This is just the kind of place that reminds you why it’s worth paying the rent on a downtown office space (are you listening, boss?).
Sure, the slightly airless room that greets you on entering from the narrow staircase isn’t the most inviting—like that time you tried to take a shortcut through IKEA and found yourself back in the bargain dining room section—but the space opens out to a delightfully lit front room.
At lunchtimes, the whole place is packed. Good thing too, since they’re not open for dinner—this is a lunch joint, fair and square; the kind of soup kitchen that’s a dime (or a penny) a dozen in London or New York, but that our city is sorely, and inexplicably, short of.

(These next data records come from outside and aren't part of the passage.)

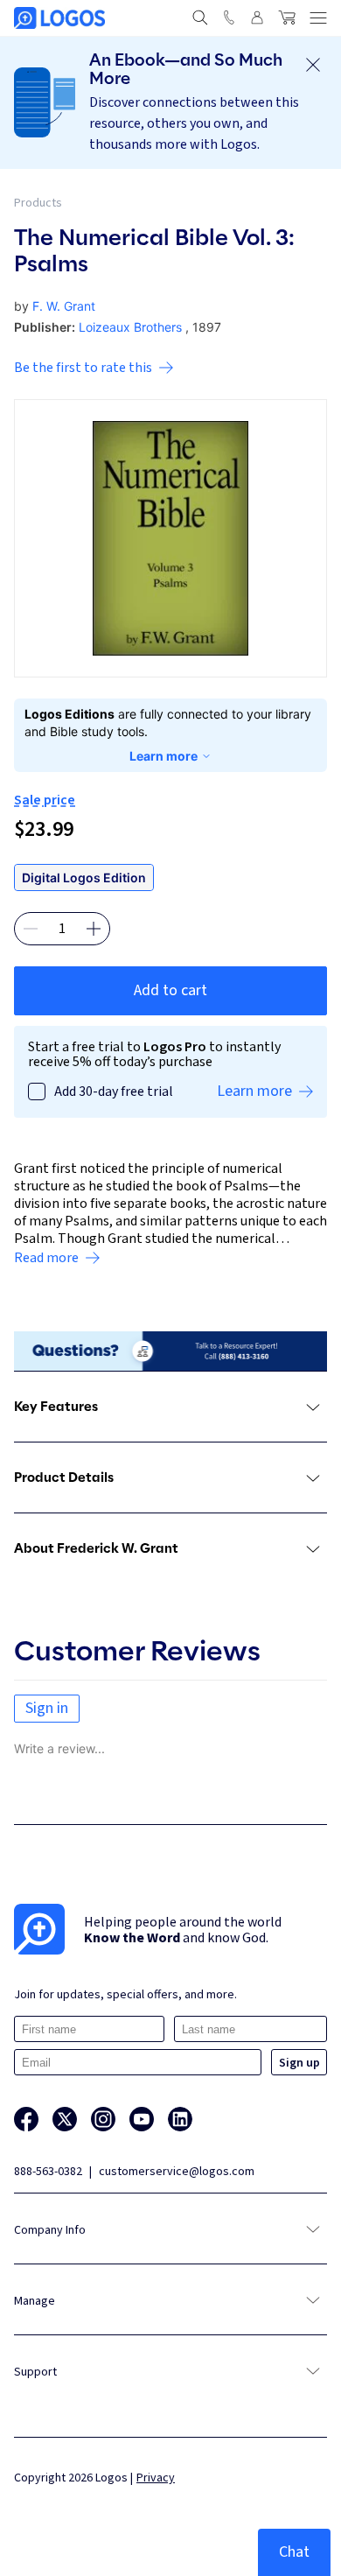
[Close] (313, 65)
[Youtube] (141, 2119)
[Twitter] (64, 2119)
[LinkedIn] (180, 2119)
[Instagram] (103, 2119)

We’ll forgive them their soupy clichés (you can “Soup Up” your meal for an extras $4), since everything else is so solid. The half dozen or so soups come in either small or large, and that extra four bucks buys you half a salad and a drink. Take our advice and add a further $2 for a real juice; perhaps Get Over It, a zingy apple, celery and mint combo that tastes like the best bits of spring.
We enjoyed our Farmer’s Minestrone, which was packed with a generous amount of carrot, celery, black beans and pasta. The stock it came in was perhaps a little watery (meaning the multigrain roll it came with never fulfilled its true dipping potential) and we’d have preferred to have made our own decision about whether to add quite so many dried herbs, but these are minor grumbles.
The next table enthused mightily over their Guinness Beef Stew, a hearty mix of beef chunks, onion, mushrooms and beer broth, but we weren’t too down about missing out since we’d already decided to come back. For that thank the couscous and cranberry salad, which despite its diminutive size was a cashew and raisin-filled revelation, the cheesy quesadillas—when was the last time you had a bad cheesy quesadilla?—and the smell of gourmet coffee, which permeates the room.
Best of all, for a place that’s clearly aiming for the busy lunch crowd, service was super (souper?) efficient, with the food, thankfully, arriving before we’d had time to come up with any more puns.